Instruções das tarefas
• 1. Responda, com base no texto sobre o slogan «todos no mesmo barco»:
(a) Que frase foi anunciada até à exaustão no pico do SARS COV2?
(b) Em que plano quase todos ficaram pior?
(c) Como passou a tormenta a minoria referida no texto?
• 2. Redija a continuação do texto sobre o slogan «todos no mesmo barco», a partir do ponto em que ele termina.

Texto do documento
:::

Todos no mesmo barco? Não é verdade.
Ainda ecoa na nossa cabeça a frase anunciada até à exaustão no pico do SARS COV2, proclamando que iríamos “todos ficar bem”.
Se a nível sanitário o resultado foi o que (não) se sabe e sem fim à vista, já no plano socio económico quase todos ficaram pior, a comprovar que também o outro slogan de que todos navegávamos “no mesmo barco”, também ele, não passa de uma ilusão.
De facto, não só, e entretanto, a esmagadora maioria da população mundial ficou efetivamente pior, como uns navegaram esta situação sanitária numa “casquinha de noz”, com alguns a naufragar sem qualquer hipótese de salvação, e outros, uma minoria, passou a tormenta sem qualquer balanço, vendo até a sua condição económica escandalosamente melhorada.

:::

Registos apresentados
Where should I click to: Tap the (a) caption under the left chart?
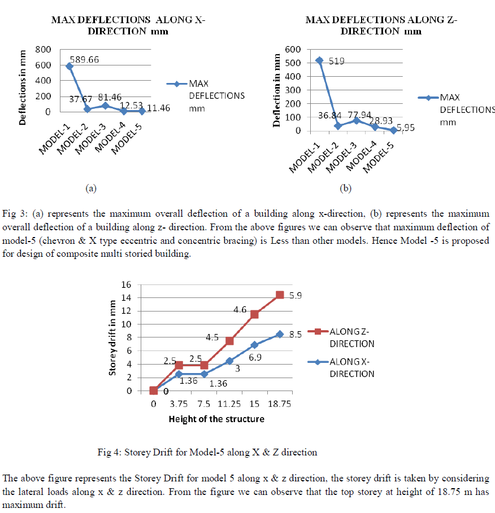coord(90,188)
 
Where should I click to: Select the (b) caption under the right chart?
coord(345,188)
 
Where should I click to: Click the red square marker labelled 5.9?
coord(280,295)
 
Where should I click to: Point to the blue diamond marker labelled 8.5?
coord(280,334)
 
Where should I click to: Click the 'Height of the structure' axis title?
coord(216,419)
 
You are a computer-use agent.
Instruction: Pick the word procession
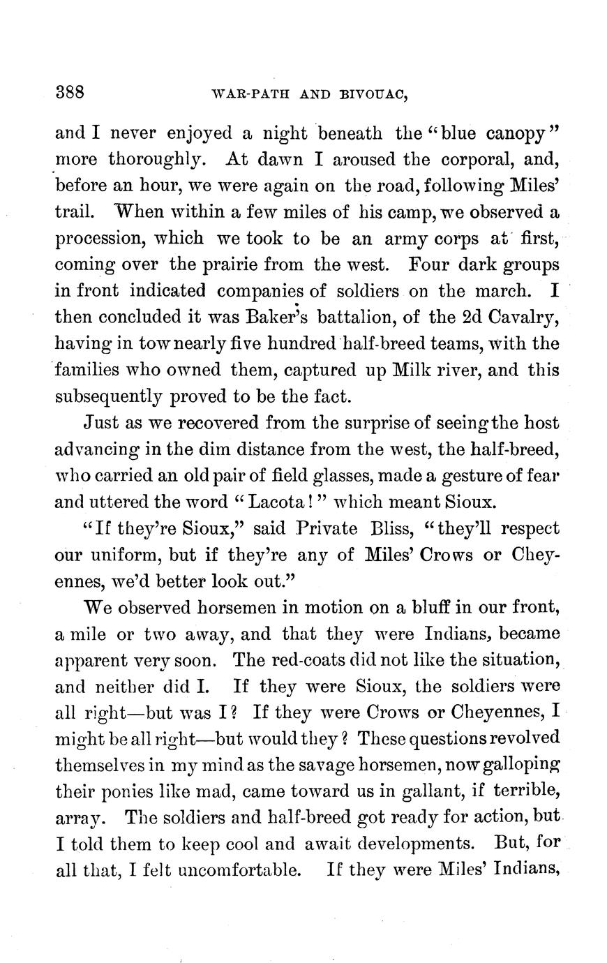(x=97, y=238)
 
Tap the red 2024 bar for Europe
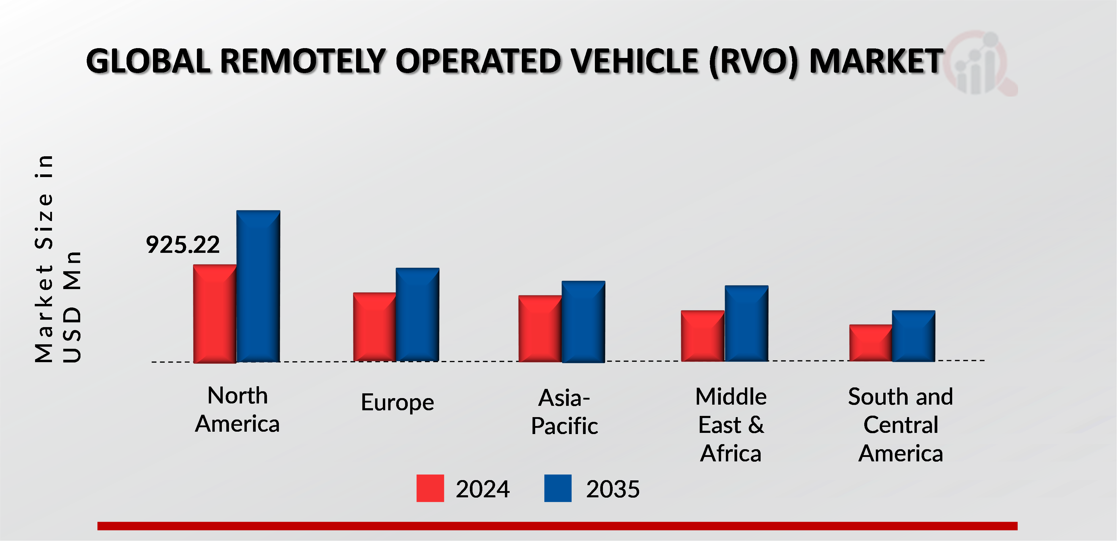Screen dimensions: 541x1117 tap(374, 327)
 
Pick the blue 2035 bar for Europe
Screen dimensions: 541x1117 tap(417, 315)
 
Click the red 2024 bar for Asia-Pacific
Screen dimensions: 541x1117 tap(540, 328)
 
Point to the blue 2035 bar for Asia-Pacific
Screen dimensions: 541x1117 tap(583, 321)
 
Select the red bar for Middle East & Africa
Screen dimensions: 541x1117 tap(702, 336)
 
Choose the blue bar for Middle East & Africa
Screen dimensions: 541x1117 tap(746, 323)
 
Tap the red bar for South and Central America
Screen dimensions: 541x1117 tap(870, 343)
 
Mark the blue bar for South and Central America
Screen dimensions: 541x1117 tap(913, 336)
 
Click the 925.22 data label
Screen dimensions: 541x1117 tap(183, 245)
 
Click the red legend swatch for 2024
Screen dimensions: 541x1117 tap(430, 488)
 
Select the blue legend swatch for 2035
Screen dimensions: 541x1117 tap(558, 488)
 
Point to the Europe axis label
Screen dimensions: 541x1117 tap(397, 403)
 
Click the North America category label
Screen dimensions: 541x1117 tap(237, 410)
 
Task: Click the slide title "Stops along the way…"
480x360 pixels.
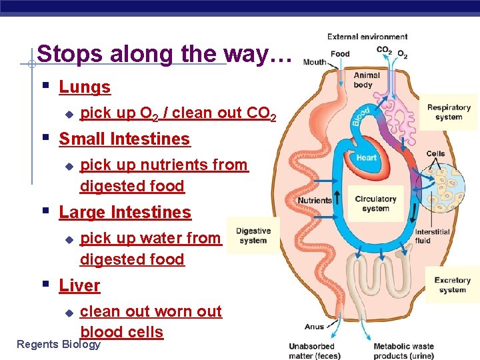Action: (x=164, y=54)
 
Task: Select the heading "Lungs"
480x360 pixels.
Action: (x=85, y=87)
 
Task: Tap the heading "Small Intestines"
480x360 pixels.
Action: (x=124, y=139)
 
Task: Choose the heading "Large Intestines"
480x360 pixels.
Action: (x=125, y=212)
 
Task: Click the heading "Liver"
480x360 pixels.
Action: (x=79, y=285)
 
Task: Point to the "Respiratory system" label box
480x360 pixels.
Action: (x=448, y=112)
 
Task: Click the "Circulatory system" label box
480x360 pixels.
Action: (x=375, y=203)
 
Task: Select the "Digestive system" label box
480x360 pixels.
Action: (x=253, y=235)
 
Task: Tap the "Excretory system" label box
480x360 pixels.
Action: (x=452, y=285)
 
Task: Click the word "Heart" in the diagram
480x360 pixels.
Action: (x=366, y=158)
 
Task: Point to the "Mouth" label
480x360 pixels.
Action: (x=315, y=62)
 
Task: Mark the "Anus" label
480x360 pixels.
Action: (x=314, y=327)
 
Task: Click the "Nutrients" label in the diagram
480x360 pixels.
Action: (x=315, y=200)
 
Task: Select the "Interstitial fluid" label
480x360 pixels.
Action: (x=432, y=236)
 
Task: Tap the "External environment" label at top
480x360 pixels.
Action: (x=367, y=37)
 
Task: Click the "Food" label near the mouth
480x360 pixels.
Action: (x=340, y=54)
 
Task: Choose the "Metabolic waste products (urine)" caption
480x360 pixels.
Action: (x=403, y=350)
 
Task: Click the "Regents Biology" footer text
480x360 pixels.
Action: (x=58, y=344)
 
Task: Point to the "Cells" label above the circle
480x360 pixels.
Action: (x=435, y=153)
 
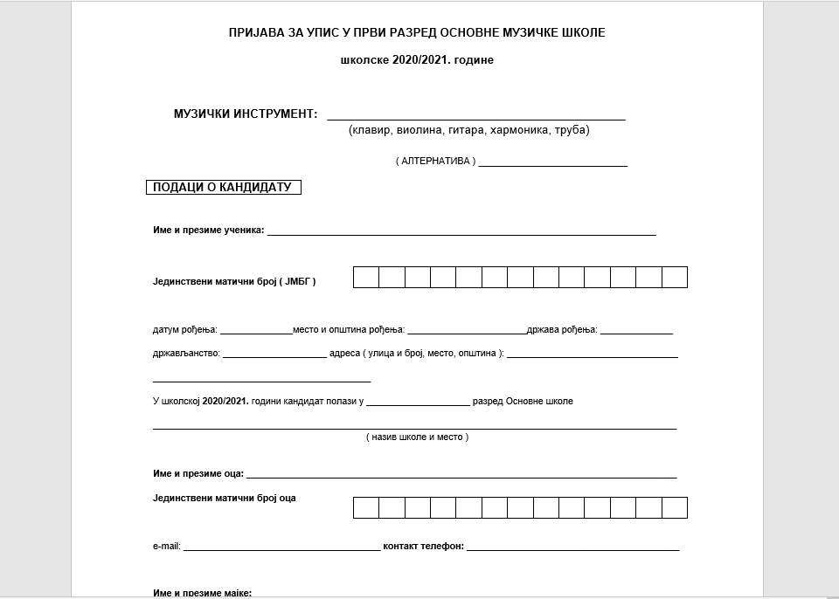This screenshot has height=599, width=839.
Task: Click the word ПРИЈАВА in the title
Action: (x=255, y=32)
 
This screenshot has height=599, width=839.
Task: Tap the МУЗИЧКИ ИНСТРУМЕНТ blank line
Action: (x=475, y=116)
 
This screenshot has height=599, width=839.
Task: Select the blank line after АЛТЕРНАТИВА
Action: (x=552, y=163)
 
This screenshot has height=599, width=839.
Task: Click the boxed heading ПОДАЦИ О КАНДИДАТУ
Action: (x=222, y=187)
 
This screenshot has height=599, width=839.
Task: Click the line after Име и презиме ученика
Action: (x=461, y=233)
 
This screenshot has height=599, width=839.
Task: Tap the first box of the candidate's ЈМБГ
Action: (x=366, y=278)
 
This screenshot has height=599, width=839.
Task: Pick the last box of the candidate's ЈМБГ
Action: (x=675, y=278)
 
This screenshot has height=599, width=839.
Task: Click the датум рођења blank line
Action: (x=256, y=333)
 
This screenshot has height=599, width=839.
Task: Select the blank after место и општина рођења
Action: (x=467, y=333)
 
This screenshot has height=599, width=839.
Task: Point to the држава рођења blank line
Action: (x=636, y=333)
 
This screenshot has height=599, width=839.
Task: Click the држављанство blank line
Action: (x=274, y=356)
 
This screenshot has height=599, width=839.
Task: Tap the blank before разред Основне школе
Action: (x=418, y=404)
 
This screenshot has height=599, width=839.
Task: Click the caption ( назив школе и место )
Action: (x=417, y=437)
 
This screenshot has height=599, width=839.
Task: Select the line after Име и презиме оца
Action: (x=461, y=476)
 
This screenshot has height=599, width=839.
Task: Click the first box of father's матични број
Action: (x=366, y=507)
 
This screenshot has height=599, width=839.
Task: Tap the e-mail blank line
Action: (x=281, y=549)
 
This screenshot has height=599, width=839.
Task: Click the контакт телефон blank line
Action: (x=572, y=549)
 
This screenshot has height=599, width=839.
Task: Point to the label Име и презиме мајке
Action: (x=202, y=593)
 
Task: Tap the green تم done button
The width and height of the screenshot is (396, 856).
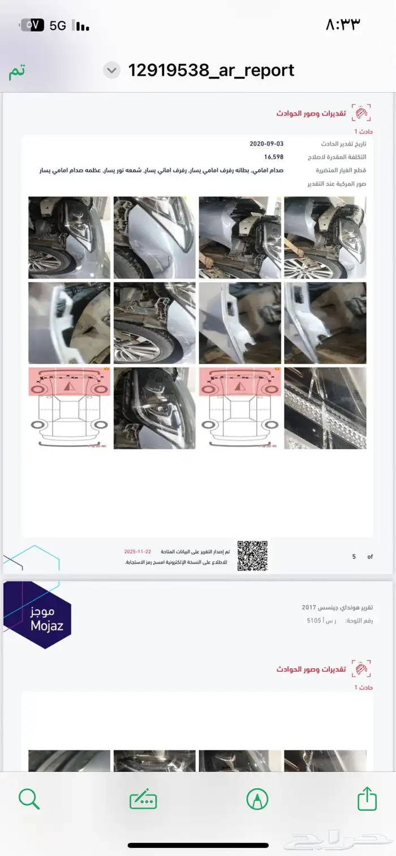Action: [17, 71]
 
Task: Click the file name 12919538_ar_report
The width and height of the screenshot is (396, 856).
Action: [211, 70]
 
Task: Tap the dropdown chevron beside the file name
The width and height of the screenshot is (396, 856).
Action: [112, 71]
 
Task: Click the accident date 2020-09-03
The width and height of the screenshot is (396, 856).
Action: [266, 144]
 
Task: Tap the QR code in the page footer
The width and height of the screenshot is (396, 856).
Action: [252, 555]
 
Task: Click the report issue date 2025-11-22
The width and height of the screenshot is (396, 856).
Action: [139, 551]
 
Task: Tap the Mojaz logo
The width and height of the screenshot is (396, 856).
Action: [38, 615]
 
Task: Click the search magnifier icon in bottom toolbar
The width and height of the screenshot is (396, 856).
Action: [29, 799]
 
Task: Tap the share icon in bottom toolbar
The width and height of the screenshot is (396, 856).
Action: [367, 799]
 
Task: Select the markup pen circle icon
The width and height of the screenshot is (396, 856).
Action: [257, 799]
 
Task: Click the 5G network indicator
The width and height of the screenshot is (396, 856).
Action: [58, 25]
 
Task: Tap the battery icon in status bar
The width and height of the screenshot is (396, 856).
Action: [32, 25]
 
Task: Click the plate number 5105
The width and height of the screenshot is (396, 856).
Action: [314, 620]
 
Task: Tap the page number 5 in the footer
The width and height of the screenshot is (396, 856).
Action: [354, 556]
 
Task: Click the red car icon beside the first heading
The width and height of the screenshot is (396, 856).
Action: [361, 113]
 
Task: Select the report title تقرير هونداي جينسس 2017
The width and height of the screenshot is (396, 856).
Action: [337, 607]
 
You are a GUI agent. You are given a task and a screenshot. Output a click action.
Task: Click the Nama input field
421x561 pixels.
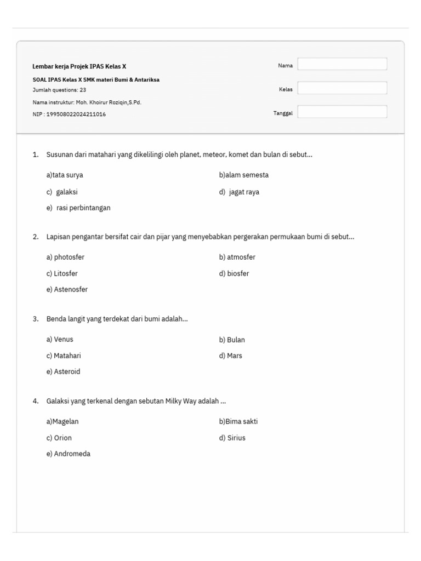click(x=342, y=65)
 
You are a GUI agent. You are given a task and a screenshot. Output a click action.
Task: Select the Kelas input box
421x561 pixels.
click(x=342, y=88)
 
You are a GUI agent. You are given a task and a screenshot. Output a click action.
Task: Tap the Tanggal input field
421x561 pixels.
click(x=342, y=112)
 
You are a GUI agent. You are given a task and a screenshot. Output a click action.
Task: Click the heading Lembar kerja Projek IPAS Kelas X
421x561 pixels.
click(x=79, y=66)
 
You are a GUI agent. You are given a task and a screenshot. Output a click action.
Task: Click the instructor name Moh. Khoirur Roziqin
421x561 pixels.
click(x=110, y=102)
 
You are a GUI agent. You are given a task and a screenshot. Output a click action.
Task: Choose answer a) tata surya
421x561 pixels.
click(x=65, y=175)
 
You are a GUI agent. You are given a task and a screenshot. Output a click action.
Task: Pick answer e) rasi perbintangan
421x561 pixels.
click(x=79, y=208)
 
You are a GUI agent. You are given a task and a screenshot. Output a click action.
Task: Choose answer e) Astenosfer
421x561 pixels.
click(x=67, y=289)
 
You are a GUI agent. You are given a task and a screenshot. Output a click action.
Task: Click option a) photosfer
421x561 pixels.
click(x=65, y=257)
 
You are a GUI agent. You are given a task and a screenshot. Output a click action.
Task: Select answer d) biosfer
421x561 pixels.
click(x=234, y=273)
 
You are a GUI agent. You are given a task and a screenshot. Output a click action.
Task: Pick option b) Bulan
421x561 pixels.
click(x=232, y=340)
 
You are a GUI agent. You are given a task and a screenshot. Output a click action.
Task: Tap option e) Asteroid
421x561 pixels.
click(x=63, y=371)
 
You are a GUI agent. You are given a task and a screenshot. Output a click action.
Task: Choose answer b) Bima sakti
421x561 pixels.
click(x=238, y=422)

:::

Respostas por tarefa
• 1.
(a) Que iríamos "todos ficar bem".
(b) No plano socioeconómico.
(c) Sem qualquer balanço, vendo até a sua condição económica escandalosamente melhorada.

• 2.
A história ensina-nos que as crises, sejam elas de que natureza forem, acabam quase sempre por acentuar as desigualdades. Também por isso no mundo ocidental e no pós II Grande Guerra, as movimentações dos povos levaram a que as elites cedessem, e os Estados tenham criado mecanismos de compensação para atenuar, a jusante, os impactos desses processos de injustiça, e a montante, com a criação de politicas sociais nos domínios da saúde, da educação, da habitação e da segurança social, que não só permitiram diminuir muitas das expressões da desigualdade, como levaram a avanços significativos na generalidade desses países.
O triunfo da denominada Escola de Chicago que trouxe para a ribalta o liberalismo, ou neoliberalismo como muitos lhe chamam, mas que de novo nada tem, iniciou um processo de desmonte desse modelo societário, traduzindo-se, no essencial, no acentuar da apropriação desmesurada da riqueza dos países por parte de alguns.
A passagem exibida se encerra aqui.